The 43-year-old woman, who lives in Münchenstein, started to receive welfare payments in 2003 after she was unable to work due to her son being born prematurely and needing constant care, broadcaster SRF reported. 
Her marriage subsequently broke down and her ex-husband was unable to pay sufficient alimony, leaving the woman in serious financial difficulties.
She remained on benefits until 2012 when she found a well-paying job earning 6,700 francs a month, according to SRF. 
She thought her financial worries were over – until last autumn she received a letter from the commune saying she must repay the 224,866 francs she received in social assistance and demanding she sign an agreement to pay it back in installments of 980 francs a month over 20 years.
Switzerland’s welfare system does require social assistance payments to be reimbursed in some circumstances. 
However the system is regulated at cantonal level and rules vary from canton to canton. Some cantons only demand repayment if the recipient comes into a large amount of money through an inheritance or a lottery win, or if the situation of financial hardship was the recipient’s own fault.
But others, including Basel-Land, also demand repayment if the recipient’s economic situation improves due to earned income.
Though cantons are free to set their own rules, the Swiss conference for social welfare assistance (SKOS) recommends that cantons do not seek reimbursement from earned income alone. 
Speaking to the broadcaster, Alexander Suter from SKOS said to do so could undermine a person’s motivation to get back into work and earn a good salary. 
And indeed, the woman in question feels she is being punished for finally getting off welfare and into work, reported SRF.

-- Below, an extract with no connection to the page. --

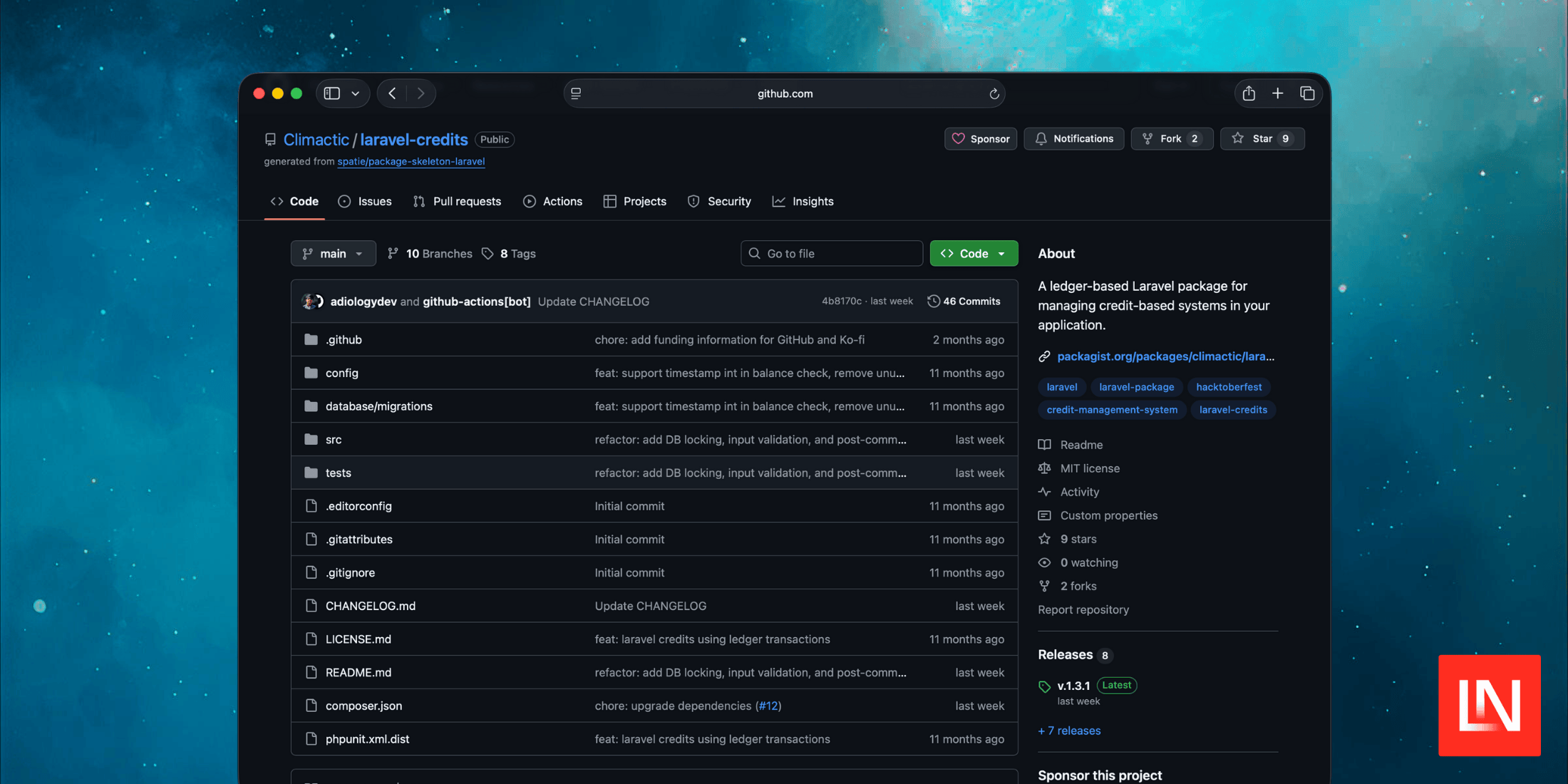
Task: Expand the main branch dropdown
Action: tap(333, 253)
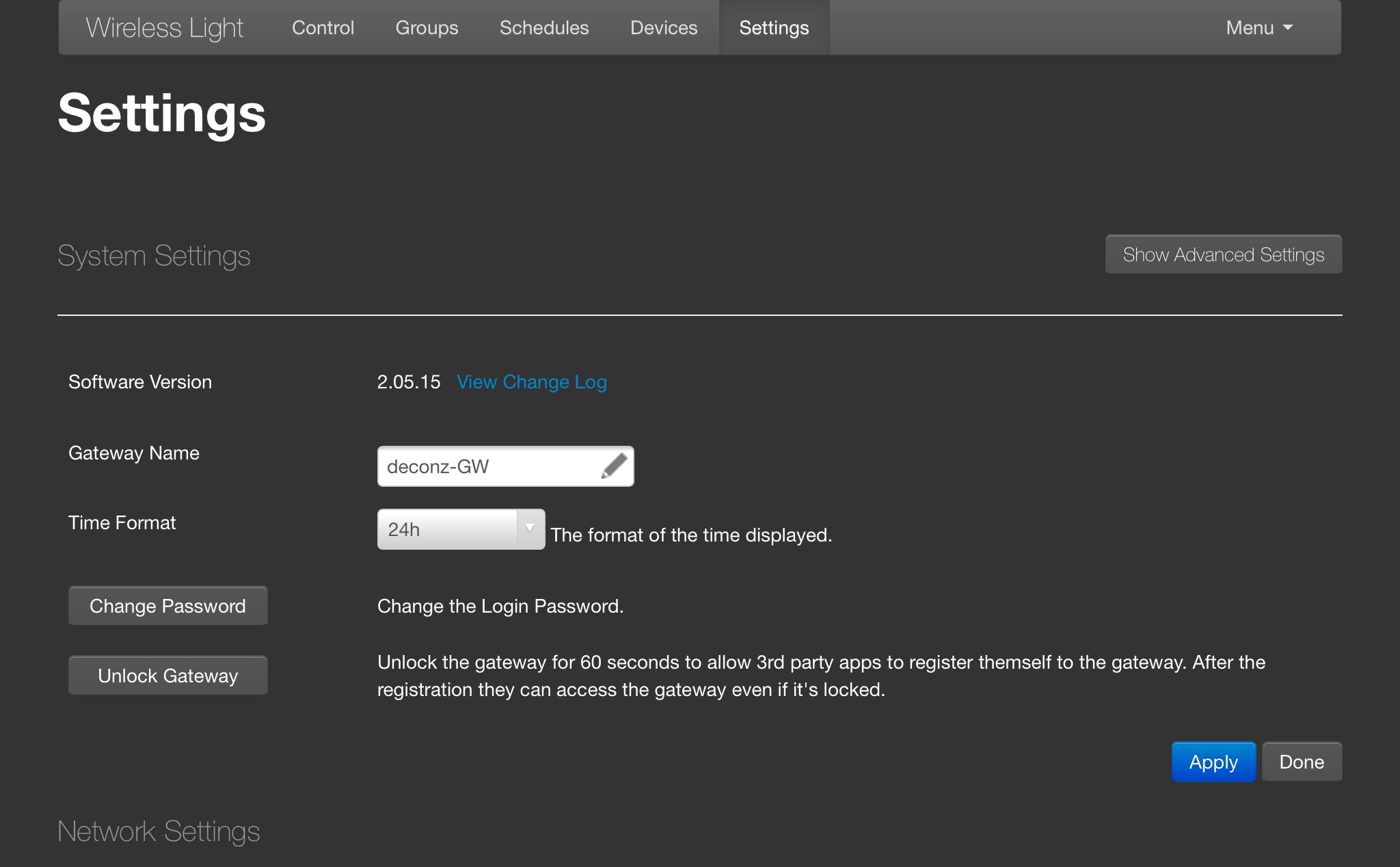Click the Menu caret triangle icon
This screenshot has width=1400, height=867.
tap(1288, 28)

Her lawyer Pierre Heusser acknowledged that in general welfare benefits do have to be repaid in certain circumstances, but he criticized the way in which the commune of Münchenstein has gone about it in this case. 
The commune didn’t seek to speak personally with his client about her situation before sending the letter demanding payment, he told SRF. 
What’s more, the sum demanded probably includes certain contributions that do not have to be reimbursed, and the 20-year period is far too long, he said.
Münchenstein rejects the criticisms and welcomes legal clarification should the woman wish to take her case to the courts, reported SRF.